Patients with severe opioid addiction are undergoing surgery that involves implanting brain implants to help them reduce cravings for narcotic drugs, the first of its kind in the United States.

Gerod Backholter, 33, who has suffered for years with addiction, underwent the surgery 10 years later, during which he suffered several setbacks and overdoses.

Ali Rezai, head of the surgical team who performed the operation, described the device as a “brain regulator”, similar to a pacemaker.

But he stressed that it is not consumer technology and should not be used to “improve the functioning of the human brain.”

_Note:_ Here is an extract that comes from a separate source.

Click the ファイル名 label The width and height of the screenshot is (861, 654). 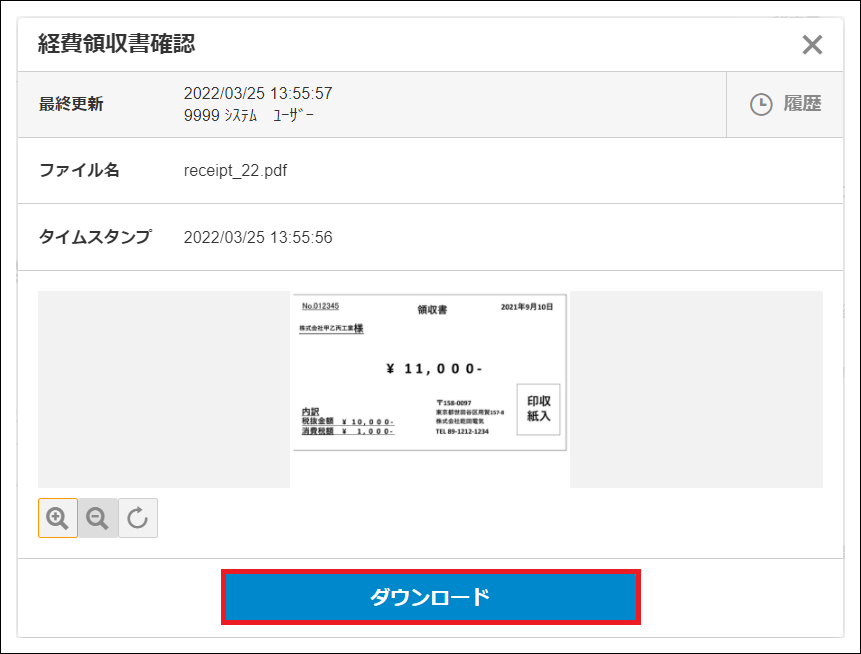(x=79, y=171)
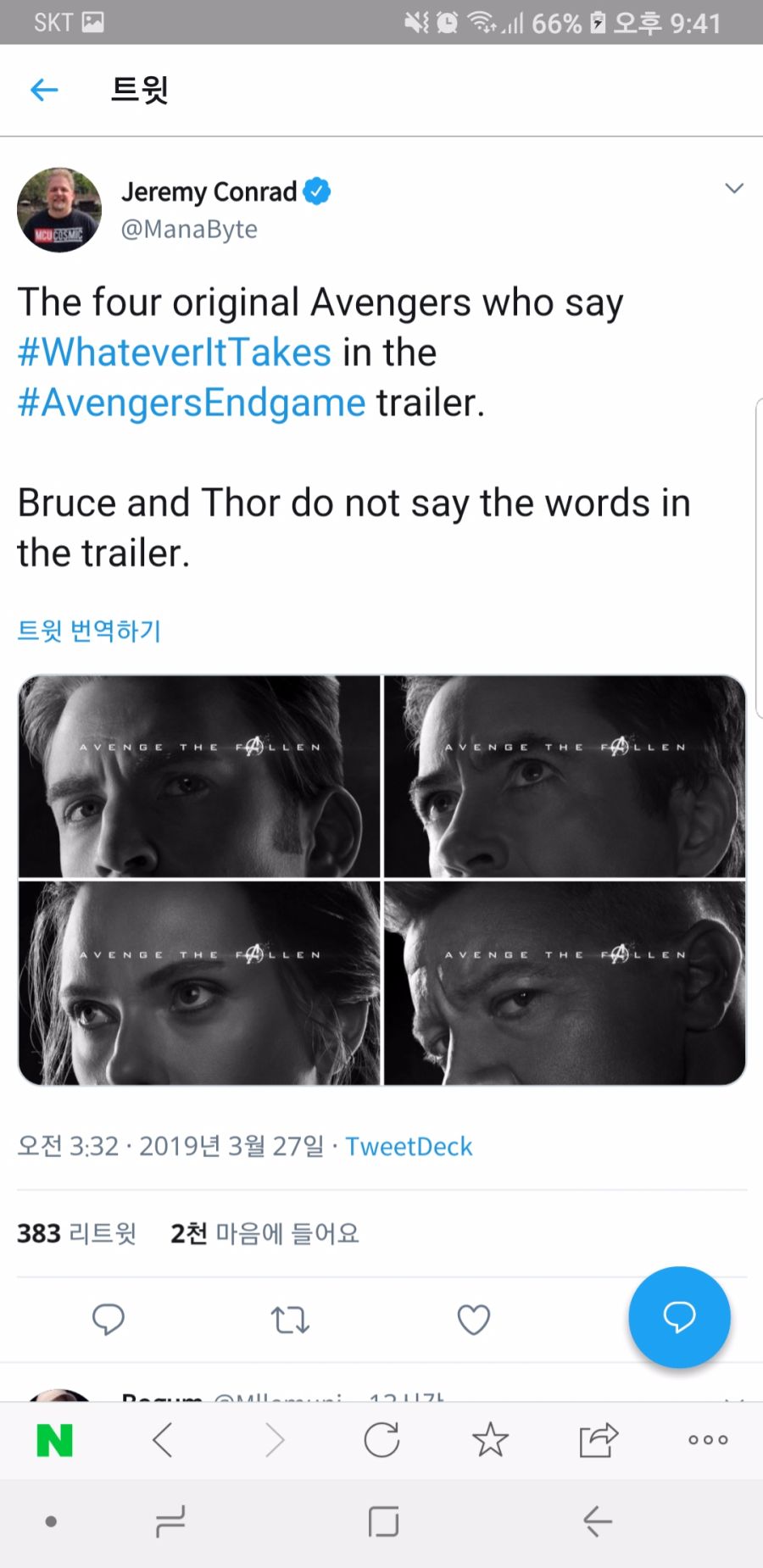
Task: Open the TweetDeck source link
Action: [409, 1147]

Buckhalter underwent the surgery on November 1 at the University of West Virginia Medical School Hospital. The same surgery is planned for three other volunteers.
Preparations for this surgery begin with a series of brain scans, and then surgeons begin to puncture the skull to insert a tiny electrode tube of no more than a millimeter in a specific area of ​​the brain and help the patient to control motives such as addiction and self-control.
A battery is implanted under the bones of the collarbone, and brain activity is then remotely monitored by a team of human physicians, psychologists, and addiction experts to determine whether the desire to take the drug is declining.

The US Food and Drug Administration (FDA) has adopted “deep brain stimulation” as a way to treat diseases such as Parkinson’s, epilepsy and obsessive-compulsive disorder.

Brain transplants of this type were performed for about 180,000 people worldwide.

But this is the first time that this treatment has been used to deal with addictions, and it was a complex experiment involving the participation of a large number of teams including ethicists, psychiatrists and regulatory representatives.

West Virginia has the highest age-specific death rates from overdoses in the United States. In 2017, the state’s mortality rate was 49.6 per 100,000, according to the National Institute on Drug Abuse Studies of the United States.